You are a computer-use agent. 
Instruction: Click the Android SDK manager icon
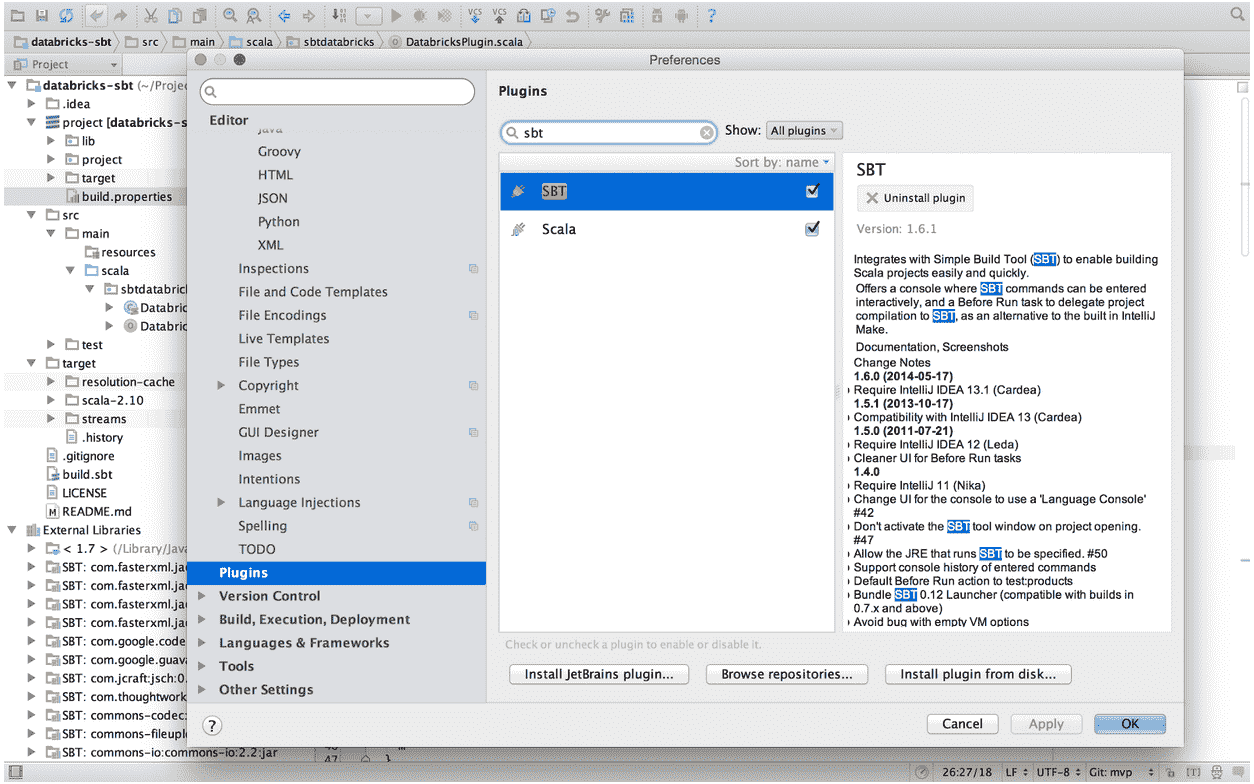[x=681, y=16]
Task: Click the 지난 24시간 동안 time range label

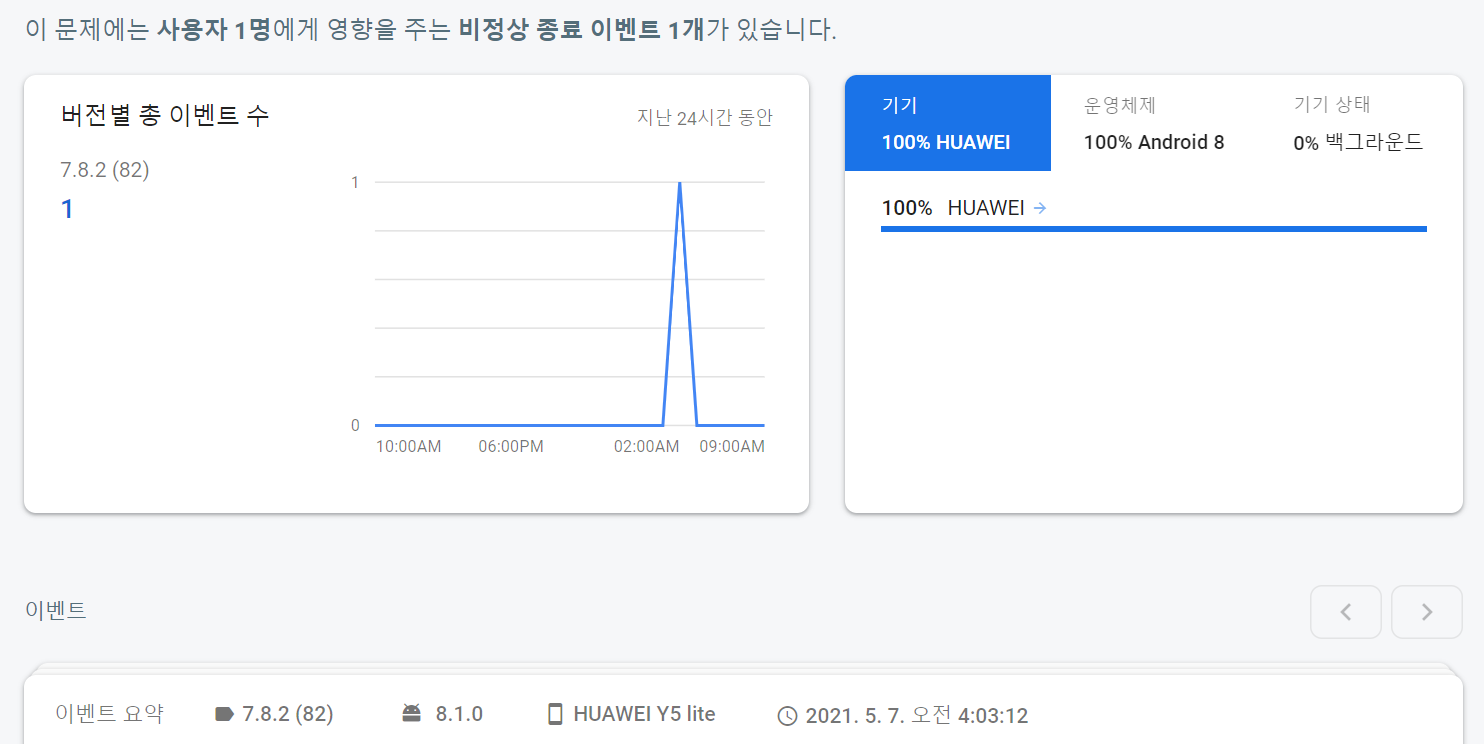Action: pyautogui.click(x=705, y=118)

★ ★ ★ ★

_Task details_
Repeat the data in full, exactly as it stands, but drop every picture.

_Solved exercise_
You are a computer-use agent. 
Instruction: Click the Android SDK manager icon
[x=681, y=16]
Task: Click the 지난 24시간 동안 time range label

Action: pyautogui.click(x=705, y=118)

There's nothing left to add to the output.